_Data shown_
● ● ● ● ● ● ●
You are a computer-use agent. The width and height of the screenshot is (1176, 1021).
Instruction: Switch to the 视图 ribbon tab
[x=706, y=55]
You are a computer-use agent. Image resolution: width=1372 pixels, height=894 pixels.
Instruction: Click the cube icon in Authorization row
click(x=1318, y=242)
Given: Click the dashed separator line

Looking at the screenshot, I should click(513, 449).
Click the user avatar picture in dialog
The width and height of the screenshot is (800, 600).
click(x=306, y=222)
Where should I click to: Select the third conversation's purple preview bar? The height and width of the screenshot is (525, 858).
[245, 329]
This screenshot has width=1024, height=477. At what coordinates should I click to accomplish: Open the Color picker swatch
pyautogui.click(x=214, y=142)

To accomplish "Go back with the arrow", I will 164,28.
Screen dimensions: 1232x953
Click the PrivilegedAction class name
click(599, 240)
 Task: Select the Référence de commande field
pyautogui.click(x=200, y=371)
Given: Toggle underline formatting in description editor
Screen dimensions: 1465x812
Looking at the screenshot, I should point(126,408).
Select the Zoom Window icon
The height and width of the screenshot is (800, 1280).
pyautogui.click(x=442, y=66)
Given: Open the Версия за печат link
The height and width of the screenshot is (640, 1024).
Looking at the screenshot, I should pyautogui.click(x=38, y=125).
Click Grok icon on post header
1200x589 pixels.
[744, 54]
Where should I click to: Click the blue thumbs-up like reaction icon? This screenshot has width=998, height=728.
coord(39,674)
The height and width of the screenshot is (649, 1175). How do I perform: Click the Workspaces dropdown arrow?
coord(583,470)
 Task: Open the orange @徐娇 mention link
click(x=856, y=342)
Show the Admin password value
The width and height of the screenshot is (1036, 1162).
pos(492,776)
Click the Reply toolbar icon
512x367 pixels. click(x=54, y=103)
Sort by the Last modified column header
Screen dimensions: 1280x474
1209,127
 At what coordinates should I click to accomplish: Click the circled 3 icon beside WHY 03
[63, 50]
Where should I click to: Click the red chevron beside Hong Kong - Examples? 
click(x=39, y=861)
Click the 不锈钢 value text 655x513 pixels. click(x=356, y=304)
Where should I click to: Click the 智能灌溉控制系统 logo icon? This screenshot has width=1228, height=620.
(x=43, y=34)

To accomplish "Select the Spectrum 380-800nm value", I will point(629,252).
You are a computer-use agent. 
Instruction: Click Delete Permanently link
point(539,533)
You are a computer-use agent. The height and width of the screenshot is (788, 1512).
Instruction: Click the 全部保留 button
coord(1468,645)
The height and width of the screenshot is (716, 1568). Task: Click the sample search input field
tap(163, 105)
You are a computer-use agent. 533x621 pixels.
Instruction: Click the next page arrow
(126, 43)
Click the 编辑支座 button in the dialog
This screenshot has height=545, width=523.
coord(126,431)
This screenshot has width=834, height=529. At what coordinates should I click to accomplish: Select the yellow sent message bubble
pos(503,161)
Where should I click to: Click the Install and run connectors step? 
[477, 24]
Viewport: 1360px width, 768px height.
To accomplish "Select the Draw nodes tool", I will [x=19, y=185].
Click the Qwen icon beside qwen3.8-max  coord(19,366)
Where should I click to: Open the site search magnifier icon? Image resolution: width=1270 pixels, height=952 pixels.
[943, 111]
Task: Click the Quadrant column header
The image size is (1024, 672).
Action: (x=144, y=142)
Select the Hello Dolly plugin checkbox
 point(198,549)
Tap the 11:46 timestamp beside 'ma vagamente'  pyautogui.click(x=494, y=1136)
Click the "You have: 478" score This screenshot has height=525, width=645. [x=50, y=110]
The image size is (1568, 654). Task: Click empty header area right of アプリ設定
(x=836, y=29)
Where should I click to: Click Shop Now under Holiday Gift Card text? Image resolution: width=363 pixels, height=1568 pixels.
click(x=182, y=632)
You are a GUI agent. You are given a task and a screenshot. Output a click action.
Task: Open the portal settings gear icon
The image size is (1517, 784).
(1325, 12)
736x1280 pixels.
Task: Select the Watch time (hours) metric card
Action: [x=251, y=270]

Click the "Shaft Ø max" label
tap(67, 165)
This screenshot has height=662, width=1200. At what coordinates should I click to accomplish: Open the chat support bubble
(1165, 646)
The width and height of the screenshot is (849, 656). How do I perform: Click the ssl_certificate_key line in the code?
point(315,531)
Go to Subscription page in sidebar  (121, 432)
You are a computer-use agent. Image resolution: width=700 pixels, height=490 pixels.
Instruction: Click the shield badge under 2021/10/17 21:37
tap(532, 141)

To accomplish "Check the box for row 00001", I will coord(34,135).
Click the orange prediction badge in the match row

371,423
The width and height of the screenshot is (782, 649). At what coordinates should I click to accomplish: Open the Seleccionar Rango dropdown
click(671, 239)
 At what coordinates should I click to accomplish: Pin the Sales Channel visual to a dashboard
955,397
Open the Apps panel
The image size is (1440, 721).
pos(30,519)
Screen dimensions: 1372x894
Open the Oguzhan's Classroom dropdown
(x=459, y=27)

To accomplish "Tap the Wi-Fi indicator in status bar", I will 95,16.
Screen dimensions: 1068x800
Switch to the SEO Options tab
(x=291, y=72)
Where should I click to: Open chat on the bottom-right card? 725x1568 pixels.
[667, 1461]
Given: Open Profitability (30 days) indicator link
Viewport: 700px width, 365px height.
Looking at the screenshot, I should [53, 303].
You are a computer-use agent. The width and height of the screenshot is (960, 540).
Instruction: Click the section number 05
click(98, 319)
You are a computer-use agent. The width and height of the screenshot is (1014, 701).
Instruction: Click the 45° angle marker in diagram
● ● ● ● ● ● ●
Output the whole listing exactly as given.

You are a computer-use agent. The width and height of the screenshot is (1176, 1021).
Instruction: Switch to the 视图 ribbon tab
[x=706, y=55]
You are a computer-use agent. Image resolution: width=1372 pixels, height=894 pixels.
Instruction: Click the cube icon in Authorization row
click(x=1318, y=242)
Given: Click the dashed separator line

Looking at the screenshot, I should click(513, 449).
Click the user avatar picture in dialog
The width and height of the screenshot is (800, 600).
click(x=306, y=222)
Where should I click to: Select the third conversation's purple preview bar? The height and width of the screenshot is (525, 858).
[245, 329]
This screenshot has width=1024, height=477. At what coordinates should I click to accomplish: Open the Color picker swatch
pyautogui.click(x=214, y=142)

To accomplish "Go back with the arrow", I will 164,28.
Screen dimensions: 1232x953
Click the PrivilegedAction class name
click(599, 240)
 Task: Select the Référence de commande field
pyautogui.click(x=200, y=371)
Given: Toggle underline formatting in description editor
Screen dimensions: 1465x812
Looking at the screenshot, I should point(126,408).
Select the Zoom Window icon
The height and width of the screenshot is (800, 1280).
pyautogui.click(x=442, y=66)
Given: Open the Версия за печат link
The height and width of the screenshot is (640, 1024).
Looking at the screenshot, I should pyautogui.click(x=38, y=125).
Click Grok icon on post header
1200x589 pixels.
[744, 54]
Where should I click to: Click the blue thumbs-up like reaction icon? This screenshot has width=998, height=728.
coord(39,674)
The height and width of the screenshot is (649, 1175). How do I perform: Click the Workspaces dropdown arrow?
coord(583,470)
 Task: Open the orange @徐娇 mention link
click(x=856, y=342)
Show the Admin password value
The width and height of the screenshot is (1036, 1162).
pos(492,776)
Click the Reply toolbar icon
512x367 pixels. click(x=54, y=103)
Sort by the Last modified column header
Screen dimensions: 1280x474
1209,127
 At what coordinates should I click to accomplish: Click the circled 3 icon beside WHY 03
[63, 50]
Where should I click to: Click the red chevron beside Hong Kong - Examples? 
click(x=39, y=861)
Click the 不锈钢 value text 655x513 pixels. click(x=356, y=304)
Where should I click to: Click the 智能灌溉控制系统 logo icon? This screenshot has width=1228, height=620.
(x=43, y=34)

To accomplish "Select the Spectrum 380-800nm value", I will point(629,252).
You are a computer-use agent. 
Instruction: Click Delete Permanently link
point(539,533)
You are a computer-use agent. The height and width of the screenshot is (788, 1512).
Instruction: Click the 全部保留 button
coord(1468,645)
The height and width of the screenshot is (716, 1568). Task: Click the sample search input field
tap(163, 105)
You are a computer-use agent. 533x621 pixels.
Instruction: Click the next page arrow
(126, 43)
Click the 编辑支座 button in the dialog
This screenshot has height=545, width=523.
coord(126,431)
This screenshot has width=834, height=529. At what coordinates should I click to accomplish: Select the yellow sent message bubble
pos(503,161)
Where should I click to: Click the Install and run connectors step? 
[477, 24]
Viewport: 1360px width, 768px height.
To accomplish "Select the Draw nodes tool", I will [x=19, y=185].
Click the Qwen icon beside qwen3.8-max  coord(19,366)
Where should I click to: Open the site search magnifier icon? Image resolution: width=1270 pixels, height=952 pixels.
[943, 111]
Task: Click the Quadrant column header
The image size is (1024, 672).
Action: (x=144, y=142)
Select the Hello Dolly plugin checkbox
 point(198,549)
Tap the 11:46 timestamp beside 'ma vagamente'  pyautogui.click(x=494, y=1136)
Click the "You have: 478" score This screenshot has height=525, width=645. [x=50, y=110]
The image size is (1568, 654). Task: Click empty header area right of アプリ設定
(x=836, y=29)
Where should I click to: Click Shop Now under Holiday Gift Card text? Image resolution: width=363 pixels, height=1568 pixels.
click(x=182, y=632)
You are a GUI agent. You are given a task and a screenshot. Output a click action.
Task: Open the portal settings gear icon
The image size is (1517, 784).
(1325, 12)
736x1280 pixels.
Task: Select the Watch time (hours) metric card
Action: [x=251, y=270]

Click the "Shaft Ø max" label
tap(67, 165)
This screenshot has height=662, width=1200. At what coordinates should I click to accomplish: Open the chat support bubble
(1165, 646)
The width and height of the screenshot is (849, 656). How do I perform: Click the ssl_certificate_key line in the code?
point(315,531)
Go to Subscription page in sidebar  (121, 432)
You are a computer-use agent. Image resolution: width=700 pixels, height=490 pixels.
Instruction: Click the shield badge under 2021/10/17 21:37
tap(532, 141)

To accomplish "Check the box for row 00001", I will coord(34,135).
Click the orange prediction badge in the match row

371,423
The width and height of the screenshot is (782, 649). At what coordinates should I click to accomplish: Open the Seleccionar Rango dropdown
click(671, 239)
 At what coordinates should I click to accomplish: Pin the Sales Channel visual to a dashboard
955,397
Open the Apps panel
The image size is (1440, 721).
pos(30,519)
Screen dimensions: 1372x894
Open the Oguzhan's Classroom dropdown
(x=459, y=27)

To accomplish "Tap the Wi-Fi indicator in status bar", I will 95,16.
Screen dimensions: 1068x800
Switch to the SEO Options tab
(x=291, y=72)
Where should I click to: Open chat on the bottom-right card? 725x1568 pixels.
[667, 1461]
Given: Open Profitability (30 days) indicator link
Viewport: 700px width, 365px height.
Looking at the screenshot, I should [53, 303].
You are a computer-use agent. The width and height of the screenshot is (960, 540).
Instruction: Click the section number 05
click(98, 319)
You are a computer-use agent. The width and height of the screenshot is (1014, 701).
Instruction: Click the 45° angle marker in diagram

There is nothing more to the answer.